_TEXT PROVIDED_
As is often the case in physics, when the properties of string vibration are described invariably the string is treated as an idealized string. Among these idealizations: the string is treated as infinitely bendable. For the lower harmonics the error introduced by that simplification is acceptably small.

That simplication fails for higher harmonics.
On, say, a guitar, the lowest harmonic vibration can go up to an amplitude of a couple of milimeters or so. Now image a section of guiter string, cut to, say, a 1/16th of the total length between the bridge and the nut. Such a short section of string is quite stiff, the elastic properties are more like those of a stick than those of an idealized string. While it is possible to excite the 16th harmonic, the amplitude you can excite is limited.

So: even if your string plucking is very close to the bridge not much energy is going into exciting higher harmonics; the string isn't bendable enough for that to happen.

_PROVIDED INFORMATION_
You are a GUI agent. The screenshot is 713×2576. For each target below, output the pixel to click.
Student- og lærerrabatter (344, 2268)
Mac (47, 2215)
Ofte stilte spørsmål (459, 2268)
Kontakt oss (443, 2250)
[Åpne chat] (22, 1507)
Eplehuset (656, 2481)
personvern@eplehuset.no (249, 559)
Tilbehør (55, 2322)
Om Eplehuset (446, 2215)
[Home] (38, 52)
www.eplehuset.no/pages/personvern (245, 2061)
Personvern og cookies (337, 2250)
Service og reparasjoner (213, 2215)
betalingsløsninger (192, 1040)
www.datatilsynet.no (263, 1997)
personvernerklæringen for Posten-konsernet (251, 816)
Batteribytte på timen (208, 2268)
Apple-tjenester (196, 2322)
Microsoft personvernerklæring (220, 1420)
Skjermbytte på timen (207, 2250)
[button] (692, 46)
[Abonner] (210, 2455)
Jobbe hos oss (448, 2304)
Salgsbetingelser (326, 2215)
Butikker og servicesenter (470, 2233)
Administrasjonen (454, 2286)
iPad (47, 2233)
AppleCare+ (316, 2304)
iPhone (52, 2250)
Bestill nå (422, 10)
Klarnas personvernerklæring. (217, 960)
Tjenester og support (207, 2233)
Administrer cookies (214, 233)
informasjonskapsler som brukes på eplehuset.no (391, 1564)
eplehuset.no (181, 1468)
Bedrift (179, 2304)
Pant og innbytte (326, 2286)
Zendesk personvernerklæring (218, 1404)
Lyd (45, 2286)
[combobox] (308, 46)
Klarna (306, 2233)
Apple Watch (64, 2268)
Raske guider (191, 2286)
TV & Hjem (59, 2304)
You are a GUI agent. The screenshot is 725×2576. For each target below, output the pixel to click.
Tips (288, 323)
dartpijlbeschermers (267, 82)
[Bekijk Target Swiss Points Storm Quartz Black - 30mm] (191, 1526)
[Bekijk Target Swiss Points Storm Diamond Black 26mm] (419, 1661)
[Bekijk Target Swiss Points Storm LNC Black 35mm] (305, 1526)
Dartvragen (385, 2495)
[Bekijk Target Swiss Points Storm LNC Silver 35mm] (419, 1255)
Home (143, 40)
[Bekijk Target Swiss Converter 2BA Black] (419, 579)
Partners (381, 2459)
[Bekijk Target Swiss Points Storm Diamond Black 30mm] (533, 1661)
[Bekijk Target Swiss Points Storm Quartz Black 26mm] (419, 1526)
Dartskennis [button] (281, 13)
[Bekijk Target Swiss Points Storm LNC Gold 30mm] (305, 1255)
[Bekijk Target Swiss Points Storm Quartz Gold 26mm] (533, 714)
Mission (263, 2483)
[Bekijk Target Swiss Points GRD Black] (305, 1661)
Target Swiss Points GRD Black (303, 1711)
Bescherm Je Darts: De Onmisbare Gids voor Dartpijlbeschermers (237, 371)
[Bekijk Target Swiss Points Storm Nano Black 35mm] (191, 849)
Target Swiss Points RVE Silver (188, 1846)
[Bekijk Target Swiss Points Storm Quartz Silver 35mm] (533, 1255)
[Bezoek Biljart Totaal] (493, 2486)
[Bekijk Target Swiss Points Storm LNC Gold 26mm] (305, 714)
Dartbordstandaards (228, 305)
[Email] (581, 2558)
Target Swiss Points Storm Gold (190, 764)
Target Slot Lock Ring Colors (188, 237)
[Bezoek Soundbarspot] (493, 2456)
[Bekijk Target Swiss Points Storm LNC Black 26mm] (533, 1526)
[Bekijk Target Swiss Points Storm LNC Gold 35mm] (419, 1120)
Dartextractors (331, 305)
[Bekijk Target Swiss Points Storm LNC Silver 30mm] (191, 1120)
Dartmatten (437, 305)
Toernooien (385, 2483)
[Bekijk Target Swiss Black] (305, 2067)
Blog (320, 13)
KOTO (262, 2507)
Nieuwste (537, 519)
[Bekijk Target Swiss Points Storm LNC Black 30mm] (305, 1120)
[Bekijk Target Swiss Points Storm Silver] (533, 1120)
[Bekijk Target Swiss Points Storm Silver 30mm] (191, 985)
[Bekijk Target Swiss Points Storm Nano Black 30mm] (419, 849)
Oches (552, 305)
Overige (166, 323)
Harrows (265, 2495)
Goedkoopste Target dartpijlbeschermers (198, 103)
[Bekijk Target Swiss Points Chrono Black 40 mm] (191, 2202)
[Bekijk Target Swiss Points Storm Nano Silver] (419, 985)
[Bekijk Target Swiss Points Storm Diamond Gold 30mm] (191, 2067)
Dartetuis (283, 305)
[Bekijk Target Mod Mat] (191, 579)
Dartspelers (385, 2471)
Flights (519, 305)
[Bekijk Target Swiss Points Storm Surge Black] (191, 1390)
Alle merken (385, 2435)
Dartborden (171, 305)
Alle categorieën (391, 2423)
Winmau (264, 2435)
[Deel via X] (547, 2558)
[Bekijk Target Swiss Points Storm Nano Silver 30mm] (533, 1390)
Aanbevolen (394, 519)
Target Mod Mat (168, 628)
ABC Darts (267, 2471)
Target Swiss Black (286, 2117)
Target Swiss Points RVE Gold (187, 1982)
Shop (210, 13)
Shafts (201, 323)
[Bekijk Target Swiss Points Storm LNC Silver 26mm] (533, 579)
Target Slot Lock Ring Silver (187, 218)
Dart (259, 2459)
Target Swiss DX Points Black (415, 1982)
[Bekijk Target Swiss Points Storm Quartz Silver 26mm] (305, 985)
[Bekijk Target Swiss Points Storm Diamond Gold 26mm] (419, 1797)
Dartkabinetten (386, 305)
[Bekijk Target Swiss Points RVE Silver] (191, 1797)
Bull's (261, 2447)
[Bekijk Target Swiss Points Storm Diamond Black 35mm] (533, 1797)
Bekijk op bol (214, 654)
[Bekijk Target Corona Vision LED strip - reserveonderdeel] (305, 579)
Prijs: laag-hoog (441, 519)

_TASK DETAILS_
Please reproduce the passage on string vibration, starting with "As is often" and going on through "for higher harmonics.". The items are separate from the text on string vibration.

_OUTPUT_
As is often the case in physics, when the properties of string vibration are described invariably the string is treated as an idealized string. Among these idealizations: the string is treated as infinitely bendable. For the lower harmonics the error introduced by that simplification is acceptably small.

That simplication fails for higher harmonics.